> Your instructions
Without changing anything, set down every line shown below.

(Stored records)
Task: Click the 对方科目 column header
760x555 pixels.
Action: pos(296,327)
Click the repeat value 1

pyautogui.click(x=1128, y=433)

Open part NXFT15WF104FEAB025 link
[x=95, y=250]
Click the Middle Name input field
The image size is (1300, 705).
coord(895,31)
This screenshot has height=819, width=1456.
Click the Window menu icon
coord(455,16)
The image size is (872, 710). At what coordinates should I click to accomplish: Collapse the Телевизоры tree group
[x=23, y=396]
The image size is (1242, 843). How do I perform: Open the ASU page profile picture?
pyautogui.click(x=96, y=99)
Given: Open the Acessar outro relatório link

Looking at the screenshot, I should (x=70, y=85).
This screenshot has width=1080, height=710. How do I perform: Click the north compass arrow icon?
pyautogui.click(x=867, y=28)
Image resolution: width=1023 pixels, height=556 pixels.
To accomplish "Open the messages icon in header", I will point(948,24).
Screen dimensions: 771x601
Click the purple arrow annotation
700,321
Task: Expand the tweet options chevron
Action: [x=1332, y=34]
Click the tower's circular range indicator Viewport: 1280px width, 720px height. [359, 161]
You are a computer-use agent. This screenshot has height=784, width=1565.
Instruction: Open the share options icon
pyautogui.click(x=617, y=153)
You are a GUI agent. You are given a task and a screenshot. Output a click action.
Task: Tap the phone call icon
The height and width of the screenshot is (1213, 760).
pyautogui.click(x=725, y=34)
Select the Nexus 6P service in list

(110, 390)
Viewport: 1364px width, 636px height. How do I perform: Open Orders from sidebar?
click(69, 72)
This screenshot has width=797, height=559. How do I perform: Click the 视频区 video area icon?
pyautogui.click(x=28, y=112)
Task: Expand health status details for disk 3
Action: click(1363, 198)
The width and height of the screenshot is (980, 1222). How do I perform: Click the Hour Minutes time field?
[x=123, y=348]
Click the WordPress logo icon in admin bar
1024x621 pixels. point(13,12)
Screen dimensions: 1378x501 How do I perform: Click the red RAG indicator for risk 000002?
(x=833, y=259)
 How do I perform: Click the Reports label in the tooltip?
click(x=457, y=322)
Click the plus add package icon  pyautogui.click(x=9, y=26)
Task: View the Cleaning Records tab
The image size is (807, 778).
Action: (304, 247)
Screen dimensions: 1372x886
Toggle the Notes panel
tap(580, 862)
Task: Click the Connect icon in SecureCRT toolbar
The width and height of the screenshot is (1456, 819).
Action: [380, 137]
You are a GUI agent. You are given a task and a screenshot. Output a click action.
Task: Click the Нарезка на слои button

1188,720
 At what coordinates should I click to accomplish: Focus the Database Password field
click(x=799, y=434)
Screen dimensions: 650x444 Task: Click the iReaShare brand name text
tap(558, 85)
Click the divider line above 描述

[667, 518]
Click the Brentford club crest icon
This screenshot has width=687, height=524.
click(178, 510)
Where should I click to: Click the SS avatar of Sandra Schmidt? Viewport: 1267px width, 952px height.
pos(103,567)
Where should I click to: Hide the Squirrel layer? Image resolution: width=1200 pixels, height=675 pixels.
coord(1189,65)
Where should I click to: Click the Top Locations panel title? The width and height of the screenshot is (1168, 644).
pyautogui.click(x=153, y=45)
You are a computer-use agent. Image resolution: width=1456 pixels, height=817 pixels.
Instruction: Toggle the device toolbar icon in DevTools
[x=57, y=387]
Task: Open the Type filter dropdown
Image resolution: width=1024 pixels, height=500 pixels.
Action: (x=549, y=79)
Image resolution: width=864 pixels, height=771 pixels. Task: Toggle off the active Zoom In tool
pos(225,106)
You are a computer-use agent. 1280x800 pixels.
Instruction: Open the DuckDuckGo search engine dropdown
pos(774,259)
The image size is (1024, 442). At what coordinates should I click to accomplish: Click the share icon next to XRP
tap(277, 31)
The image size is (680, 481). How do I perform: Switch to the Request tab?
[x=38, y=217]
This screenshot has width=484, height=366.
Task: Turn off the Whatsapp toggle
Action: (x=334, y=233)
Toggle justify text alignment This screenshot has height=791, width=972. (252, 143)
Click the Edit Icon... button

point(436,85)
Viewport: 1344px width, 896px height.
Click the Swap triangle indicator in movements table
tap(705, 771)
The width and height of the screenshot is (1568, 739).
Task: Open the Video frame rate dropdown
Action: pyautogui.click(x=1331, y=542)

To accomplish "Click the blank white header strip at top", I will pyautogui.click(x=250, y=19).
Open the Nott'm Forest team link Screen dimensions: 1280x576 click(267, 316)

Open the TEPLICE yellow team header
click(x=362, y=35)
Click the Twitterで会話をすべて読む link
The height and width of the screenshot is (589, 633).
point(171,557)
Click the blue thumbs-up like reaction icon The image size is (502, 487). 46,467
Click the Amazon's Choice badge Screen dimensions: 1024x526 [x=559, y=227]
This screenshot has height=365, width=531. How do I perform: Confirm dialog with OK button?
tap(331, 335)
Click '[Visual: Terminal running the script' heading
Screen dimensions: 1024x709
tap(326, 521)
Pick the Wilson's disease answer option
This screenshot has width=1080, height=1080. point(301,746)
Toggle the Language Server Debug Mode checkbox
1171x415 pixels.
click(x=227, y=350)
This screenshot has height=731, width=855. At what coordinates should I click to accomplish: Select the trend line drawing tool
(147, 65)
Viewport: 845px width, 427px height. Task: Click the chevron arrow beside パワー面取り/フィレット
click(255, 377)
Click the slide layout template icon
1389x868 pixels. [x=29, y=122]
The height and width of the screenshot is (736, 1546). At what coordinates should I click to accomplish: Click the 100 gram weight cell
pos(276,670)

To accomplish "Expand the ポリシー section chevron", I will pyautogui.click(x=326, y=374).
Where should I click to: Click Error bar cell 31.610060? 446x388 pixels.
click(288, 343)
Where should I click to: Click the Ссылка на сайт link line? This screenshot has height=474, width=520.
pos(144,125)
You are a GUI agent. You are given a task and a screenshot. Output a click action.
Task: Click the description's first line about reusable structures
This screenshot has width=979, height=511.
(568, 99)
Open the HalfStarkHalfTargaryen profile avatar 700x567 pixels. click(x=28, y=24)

> Solution to the exercise
Task: Click the 对方科目 column header
760x555 pixels.
Action: pos(296,327)
Click the repeat value 1

pyautogui.click(x=1128, y=433)

Open part NXFT15WF104FEAB025 link
[x=95, y=250]
Click the Middle Name input field
The image size is (1300, 705).
coord(895,31)
This screenshot has height=819, width=1456.
Click the Window menu icon
coord(455,16)
The image size is (872, 710). At what coordinates should I click to accomplish: Collapse the Телевизоры tree group
[x=23, y=396]
The image size is (1242, 843). How do I perform: Open the ASU page profile picture?
pyautogui.click(x=96, y=99)
Given: Open the Acessar outro relatório link

Looking at the screenshot, I should (x=70, y=85).
This screenshot has width=1080, height=710. How do I perform: Click the north compass arrow icon?
pyautogui.click(x=867, y=28)
Image resolution: width=1023 pixels, height=556 pixels.
To accomplish "Open the messages icon in header", I will point(948,24).
Screen dimensions: 771x601
Click the purple arrow annotation
700,321
Task: Expand the tweet options chevron
Action: [x=1332, y=34]
Click the tower's circular range indicator Viewport: 1280px width, 720px height. [359, 161]
You are a computer-use agent. This screenshot has height=784, width=1565.
Instruction: Open the share options icon
pyautogui.click(x=617, y=153)
You are a GUI agent. You are given a task and a screenshot. Output a click action.
Task: Tap the phone call icon
The height and width of the screenshot is (1213, 760).
pyautogui.click(x=725, y=34)
Select the Nexus 6P service in list

(110, 390)
Viewport: 1364px width, 636px height. How do I perform: Open Orders from sidebar?
click(69, 72)
This screenshot has width=797, height=559. How do I perform: Click the 视频区 video area icon?
pyautogui.click(x=28, y=112)
Task: Expand health status details for disk 3
Action: click(1363, 198)
The width and height of the screenshot is (980, 1222). How do I perform: Click the Hour Minutes time field?
[x=123, y=348]
Click the WordPress logo icon in admin bar
1024x621 pixels. point(13,12)
Screen dimensions: 1378x501 How do I perform: Click the red RAG indicator for risk 000002?
(x=833, y=259)
 How do I perform: Click the Reports label in the tooltip?
click(x=457, y=322)
Click the plus add package icon  pyautogui.click(x=9, y=26)
Task: View the Cleaning Records tab
The image size is (807, 778).
Action: (304, 247)
Screen dimensions: 1372x886
Toggle the Notes panel
tap(580, 862)
Task: Click the Connect icon in SecureCRT toolbar
The width and height of the screenshot is (1456, 819).
Action: [380, 137]
You are a GUI agent. You are given a task and a screenshot. Output a click action.
Task: Click the Нарезка на слои button

1188,720
 At what coordinates should I click to accomplish: Focus the Database Password field
click(x=799, y=434)
Screen dimensions: 650x444 Task: Click the iReaShare brand name text
tap(558, 85)
Click the divider line above 描述

[667, 518]
Click the Brentford club crest icon
This screenshot has width=687, height=524.
click(178, 510)
Where should I click to: Click the SS avatar of Sandra Schmidt? Viewport: 1267px width, 952px height.
pos(103,567)
Where should I click to: Hide the Squirrel layer? Image resolution: width=1200 pixels, height=675 pixels.
coord(1189,65)
Where should I click to: Click the Top Locations panel title? The width and height of the screenshot is (1168, 644).
pyautogui.click(x=153, y=45)
You are a computer-use agent. Image resolution: width=1456 pixels, height=817 pixels.
Instruction: Toggle the device toolbar icon in DevTools
[x=57, y=387]
Task: Open the Type filter dropdown
Image resolution: width=1024 pixels, height=500 pixels.
Action: (x=549, y=79)
Image resolution: width=864 pixels, height=771 pixels. Task: Toggle off the active Zoom In tool
pos(225,106)
You are a computer-use agent. 1280x800 pixels.
Instruction: Open the DuckDuckGo search engine dropdown
pos(774,259)
The image size is (1024, 442). At what coordinates should I click to accomplish: Click the share icon next to XRP
tap(277, 31)
The image size is (680, 481). How do I perform: Switch to the Request tab?
[x=38, y=217]
This screenshot has width=484, height=366.
Task: Turn off the Whatsapp toggle
Action: (x=334, y=233)
Toggle justify text alignment This screenshot has height=791, width=972. (252, 143)
Click the Edit Icon... button

point(436,85)
Viewport: 1344px width, 896px height.
Click the Swap triangle indicator in movements table
tap(705, 771)
The width and height of the screenshot is (1568, 739).
Task: Open the Video frame rate dropdown
Action: pyautogui.click(x=1331, y=542)

To accomplish "Click the blank white header strip at top", I will pyautogui.click(x=250, y=19).
Open the Nott'm Forest team link Screen dimensions: 1280x576 click(267, 316)

Open the TEPLICE yellow team header
click(x=362, y=35)
Click the Twitterで会話をすべて読む link
The height and width of the screenshot is (589, 633).
point(171,557)
Click the blue thumbs-up like reaction icon The image size is (502, 487). 46,467
Click the Amazon's Choice badge Screen dimensions: 1024x526 [x=559, y=227]
This screenshot has height=365, width=531. How do I perform: Confirm dialog with OK button?
tap(331, 335)
Click '[Visual: Terminal running the script' heading
Screen dimensions: 1024x709
tap(326, 521)
Pick the Wilson's disease answer option
This screenshot has width=1080, height=1080. point(301,746)
Toggle the Language Server Debug Mode checkbox
1171x415 pixels.
click(x=227, y=350)
This screenshot has height=731, width=855. At what coordinates should I click to accomplish: Select the trend line drawing tool
(147, 65)
Viewport: 845px width, 427px height. Task: Click the chevron arrow beside パワー面取り/フィレット
click(255, 377)
Click the slide layout template icon
1389x868 pixels. [x=29, y=122]
The height and width of the screenshot is (736, 1546). At what coordinates should I click to accomplish: Click the 100 gram weight cell
pos(276,670)

To accomplish "Expand the ポリシー section chevron", I will pyautogui.click(x=326, y=374).
Where should I click to: Click Error bar cell 31.610060? 446x388 pixels.
click(288, 343)
Where should I click to: Click the Ссылка на сайт link line? This screenshot has height=474, width=520.
pos(144,125)
You are a GUI agent. You are given a task and a screenshot. Output a click action.
Task: Click the description's first line about reusable structures
This screenshot has width=979, height=511.
(568, 99)
Open the HalfStarkHalfTargaryen profile avatar 700x567 pixels. click(x=28, y=24)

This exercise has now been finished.